«На следующий день нам сказали, что сегодня ночью будет Пасха, когда воскрес Иисус Христос. Этот день прошел также: покатались в коляске, Анюта покормила индюков и кур. А когда было 5 часов, то мы с Аней легли спать. Читатель спросит, почему так рано. Потому что сегодня в 12 часов мы собирались на службу. Но заснуть мы не смогли – нам так хотелось пойти погулять. Заснули мы с Аней в одиннадцатом часу ночи, и то нам не хотелось засыпать, и мы сказали, чтобы нас обязательно разбудили. Без двадцати минут двенадцать мама с папой начали нас будить. Но мы никак не могли проснуться. Тогда папа посадил мне на кровать котенка, которого звали Пушок. Он полез ко мне и нечаянно царапнул меня. „Ой-ой-ой!“ – закричал я и засмеялся. Сразу повеселел, оделся и пошел на улицу».
Через сорок лет я вернула Алеше, теперь уже священнику отцу Алексею, его рассказ: мы напечатали его в издательстве при храме Космы и Дамиана на Маросейке.

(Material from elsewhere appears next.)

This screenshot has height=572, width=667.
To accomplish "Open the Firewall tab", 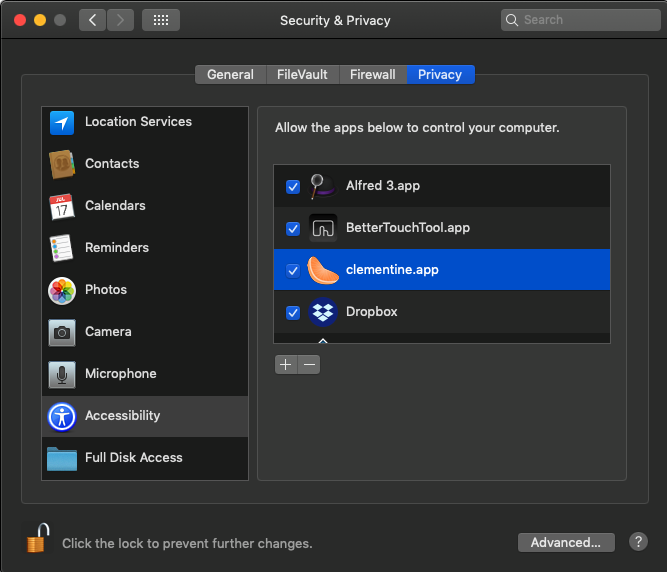I will (373, 75).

Дядя Коля – Николай Евгеньевич Емельянов[9] – был каким-то до невозможности настоящим. Настоящим мужчиной, христианином, папой. Я его побаивалась, испытывала восторженный трепет, и одновременно он внушал самые добрые, сердечные, странно щемящие чувства (когда человека хочется защитить от мира, бережно укрыть). Хотя, пожалуй, так можно сказать обо всех папиных друзьях. Математики, художники, писатели, переводчики – профессии, безусловно, были важны, но вторичны перед их настоящестью. Нами, детьми, больше всех занимался дядя Коля. Он, например, считал, что каждый человек должен приходить в Кремль хотя бы раз в месяц и не отступал от этого правила никогда: водил туда сначала детей, а потом и внуков. В моем детстве храмы в Кремле были закрыты или работали как музеи, но ему было важно оказаться внутри стен, где история его страны и его Церкви представала воочию. С ним мы исходили немало улиц нашего города. А летом дядя Коля организовывал для нас походы: Радонеж, Дивеево, Печоры. Мы ночевали в палатках, сами готовили на костре, пели духовные песни (практически утерянный сегодня жанр), которые он бережно собирал в тетрадочку… Уже тогда я поняла, что походы и жизнь без условий – не самое любимое мое занятие. Рюкзаки были огромные, тяжелые – мы тащили с собой палатки, спальники, еду. А у меня еще и непременная подушка, обеспечивавшая минимум удобств, – мне не нравилось спать на сложенном в комок свитере. А вот любовь к странствиям прочно поселилась во мне и преследует по сей день. Как и бесконечное обожание настоящей Москвы. Впрочем, об узнавании ее расскажу чуть позже.